(Data for locating words and elements)
========

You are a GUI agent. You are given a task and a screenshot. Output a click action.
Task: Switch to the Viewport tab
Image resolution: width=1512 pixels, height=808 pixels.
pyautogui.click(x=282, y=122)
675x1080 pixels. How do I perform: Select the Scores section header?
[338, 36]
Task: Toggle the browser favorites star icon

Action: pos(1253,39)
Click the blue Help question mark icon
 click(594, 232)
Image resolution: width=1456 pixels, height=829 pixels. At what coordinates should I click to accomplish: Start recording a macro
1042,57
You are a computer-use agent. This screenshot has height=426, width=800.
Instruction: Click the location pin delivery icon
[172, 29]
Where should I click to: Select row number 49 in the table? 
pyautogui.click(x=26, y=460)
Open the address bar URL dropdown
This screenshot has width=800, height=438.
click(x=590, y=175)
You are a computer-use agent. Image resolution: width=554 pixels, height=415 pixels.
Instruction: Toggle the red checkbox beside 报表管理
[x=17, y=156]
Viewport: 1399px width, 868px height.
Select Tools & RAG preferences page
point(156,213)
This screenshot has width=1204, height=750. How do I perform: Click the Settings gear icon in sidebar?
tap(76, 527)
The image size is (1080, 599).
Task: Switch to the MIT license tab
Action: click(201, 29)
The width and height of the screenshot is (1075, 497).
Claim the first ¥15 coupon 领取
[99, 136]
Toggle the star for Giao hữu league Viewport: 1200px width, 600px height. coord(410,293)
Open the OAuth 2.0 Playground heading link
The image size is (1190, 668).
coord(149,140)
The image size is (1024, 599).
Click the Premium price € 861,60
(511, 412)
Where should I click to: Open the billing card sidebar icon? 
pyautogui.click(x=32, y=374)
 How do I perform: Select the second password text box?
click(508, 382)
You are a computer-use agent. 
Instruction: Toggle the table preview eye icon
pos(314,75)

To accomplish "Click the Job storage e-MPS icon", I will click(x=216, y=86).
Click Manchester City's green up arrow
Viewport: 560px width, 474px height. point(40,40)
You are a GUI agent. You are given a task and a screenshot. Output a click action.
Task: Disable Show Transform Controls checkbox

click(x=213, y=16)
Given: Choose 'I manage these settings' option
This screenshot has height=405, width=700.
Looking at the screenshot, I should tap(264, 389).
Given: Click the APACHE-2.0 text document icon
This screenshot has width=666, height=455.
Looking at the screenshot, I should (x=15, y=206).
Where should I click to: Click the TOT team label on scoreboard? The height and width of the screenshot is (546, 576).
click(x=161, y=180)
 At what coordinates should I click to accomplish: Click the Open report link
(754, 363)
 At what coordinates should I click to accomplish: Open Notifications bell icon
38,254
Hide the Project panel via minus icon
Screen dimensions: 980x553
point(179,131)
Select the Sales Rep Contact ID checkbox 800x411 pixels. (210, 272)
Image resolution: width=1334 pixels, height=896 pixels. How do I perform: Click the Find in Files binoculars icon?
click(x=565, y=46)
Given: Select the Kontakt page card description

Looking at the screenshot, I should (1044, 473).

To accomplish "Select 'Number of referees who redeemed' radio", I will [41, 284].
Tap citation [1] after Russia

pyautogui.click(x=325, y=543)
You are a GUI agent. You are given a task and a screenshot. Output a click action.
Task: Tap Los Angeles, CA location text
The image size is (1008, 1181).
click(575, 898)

========

Convert the material above into a JSON list of strings, one string for each line, with blank lines left out.

(Full output)
[
  "You are a GUI agent. You are given a task and a screenshot. Output a click action.",
  "Task: Switch to the Viewport tab",
  "Image resolution: width=1512 pixels, height=808 pixels.",
  "pyautogui.click(x=282, y=122)",
  "675x1080 pixels. How do I perform: Select the Scores section header?",
  "[338, 36]",
  "Task: Toggle the browser favorites star icon",
  "Action: pos(1253,39)",
  "Click the blue Help question mark icon",
  " click(594, 232)",
  "Image resolution: width=1456 pixels, height=829 pixels. At what coordinates should I click to accomplish: Start recording a macro",
  "1042,57",
  "You are a computer-use agent. This screenshot has height=426, width=800.",
  "Instruction: Click the location pin delivery icon",
  "[172, 29]",
  "Where should I click to: Select row number 49 in the table? ",
  "pyautogui.click(x=26, y=460)",
  "Open the address bar URL dropdown",
  "This screenshot has width=800, height=438.",
  "click(x=590, y=175)",
  "You are a computer-use agent. Image resolution: width=554 pixels, height=415 pixels.",
  "Instruction: Toggle the red checkbox beside 报表管理",
  "[x=17, y=156]",
  "Viewport: 1399px width, 868px height.",
  "Select Tools & RAG preferences page",
  "point(156,213)",
  "This screenshot has width=1204, height=750. How do I perform: Click the Settings gear icon in sidebar?",
  "tap(76, 527)",
  "The image size is (1080, 599).",
  "Task: Switch to the MIT license tab",
  "Action: click(201, 29)",
  "The width and height of the screenshot is (1075, 497).",
  "Claim the first ¥15 coupon 领取",
  "[99, 136]",
  "Toggle the star for Giao hữu league Viewport: 1200px width, 600px height. coord(410,293)",
  "Open the OAuth 2.0 Playground heading link",
  "The image size is (1190, 668).",
  "coord(149,140)",
  "The image size is (1024, 599).",
  "Click the Premium price € 861,60",
  "(511, 412)",
  "Where should I click to: Open the billing card sidebar icon? ",
  "pyautogui.click(x=32, y=374)",
  " How do I perform: Select the second password text box?",
  "click(508, 382)",
  "You are a computer-use agent. ",
  "Instruction: Toggle the table preview eye icon",
  "pos(314,75)",
  "To accomplish \"Click the Job storage e-MPS icon\", I will click(x=216, y=86).",
  "Click Manchester City's green up arrow",
  "Viewport: 560px width, 474px height. point(40,40)",
  "You are a GUI agent. You are given a task and a screenshot. Output a click action.",
  "Task: Disable Show Transform Controls checkbox",
  "click(x=213, y=16)",
  "Given: Choose 'I manage these settings' option",
  "This screenshot has height=405, width=700.",
  "Looking at the screenshot, I should tap(264, 389).",
  "Given: Click the APACHE-2.0 text document icon",
  "This screenshot has width=666, height=455.",
  "Looking at the screenshot, I should (x=15, y=206).",
  "Where should I click to: Click the TOT team label on scoreboard? The height and width of the screenshot is (546, 576).",
  "click(x=161, y=180)",
  " At what coordinates should I click to accomplish: Click the Open report link",
  "(754, 363)",
  " At what coordinates should I click to accomplish: Open Notifications bell icon",
  "38,254",
  "Hide the Project panel via minus icon",
  "Screen dimensions: 980x553",
  "point(179,131)",
  "Select the Sales Rep Contact ID checkbox 800x411 pixels. (210, 272)",
  "Image resolution: width=1334 pixels, height=896 pixels. How do I perform: Click the Find in Files binoculars icon?",
  "click(x=565, y=46)",
  "Given: Select the Kontakt page card description",
  "Looking at the screenshot, I should (1044, 473).",
  "To accomplish \"Select 'Number of referees who redeemed' radio\", I will [41, 284].",
  "Tap citation [1] after Russia",
  "pyautogui.click(x=325, y=543)",
  "You are a GUI agent. You are given a task and a screenshot. Output a click action.",
  "Task: Tap Los Angeles, CA location text",
  "The image size is (1008, 1181).",
  "click(575, 898)"
]